Mostly, we're concerned with portable USB drives.  (We still want USB mice
and keyboards to function properly)  With openSUSE11.0 we were able to
restrict all USB access (in the org.freedesktop.hal.storage.mount-removable
file) and then add a list of privileged usernames into the policykit.conf
file to override permissions for those people. This allowed our special
users to use USB sticks while everyone else was unable to.

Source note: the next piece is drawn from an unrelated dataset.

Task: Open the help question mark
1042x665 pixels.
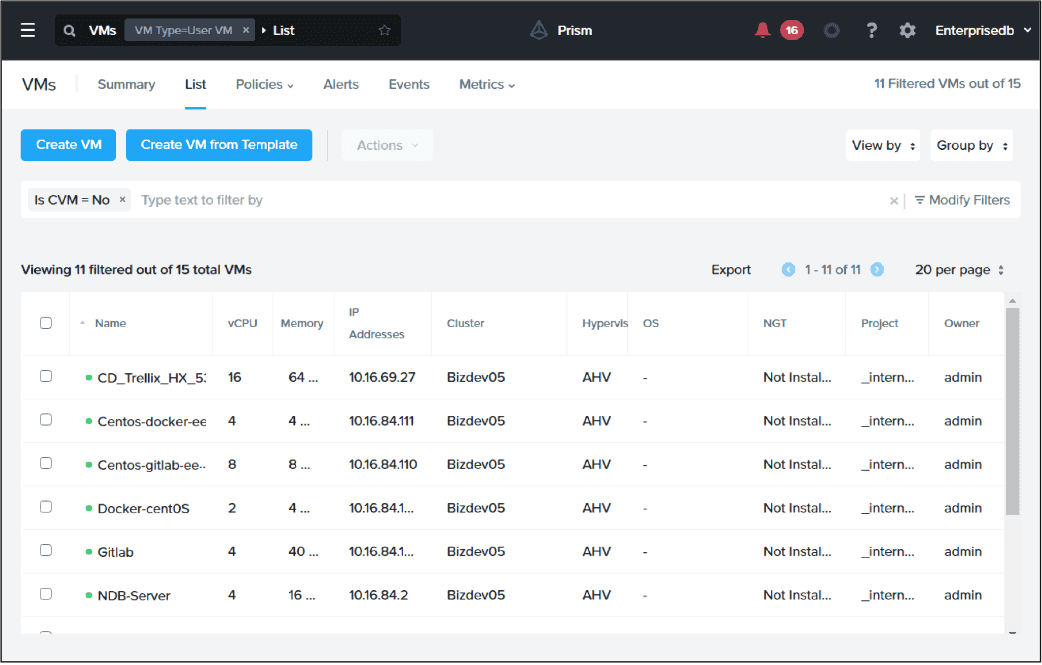Action: pos(871,30)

I'm trying to figure out if PolicyKit is still working for openSUSE11.2
(all the files seems to be there so I assumed that meant it was
available .... but the system doesn't seem to care what I put into those
files)

Could you give me some simple instructions on how to write a udev rule to
do this (I've never worked with udev before) .... or direct me to a good
tutorial website perhaps. I will do some more web hunting on that.
 (I guess I will have to take care of the CD burner also. I want that to be
readable by everyone but not writable. Would udev rules work for this
also?)

Thanks very much for your assistance.

Take care,
Ryan



From:       Greg KH <greg@xxxxxxxxx>
To:         Ryan Lawrie <ryan.lawrie@xxxxxxxxxxx>
Cc:         linux-hotplug@xxxxxxxxxxxxxxx
Date:       2010-10-07 04:51 PM
Subject:    Re: Restricting USB access



On Thu, Oct 07, 2010 at 03:50:55PM -0400, Ryan Lawrie wrote:
>
> Good afternoon,
>
> Just wondering if I could get your assistance with something.
>
> I need to secure the USB ports on my LAN workstations so they are not
> writable by users (other than a certain group that I specify). Is this
type
> of restriction possible using udev rules?

USB ports are "writeable" or "readable", it depends on the devices you
plug into them that you could then read or write to.

> I was using PolicyKit before but since we've changed OS (from
openSUSE11.0
> to 64-bit openSUSE11.2) that no longer seems to function properly.
> Everybody has access to the USB ports now.

You might want to just restrict the users for the specific devices using
a udev rule, or policykit, if that's still around.

What types of devices are you trying to restrict?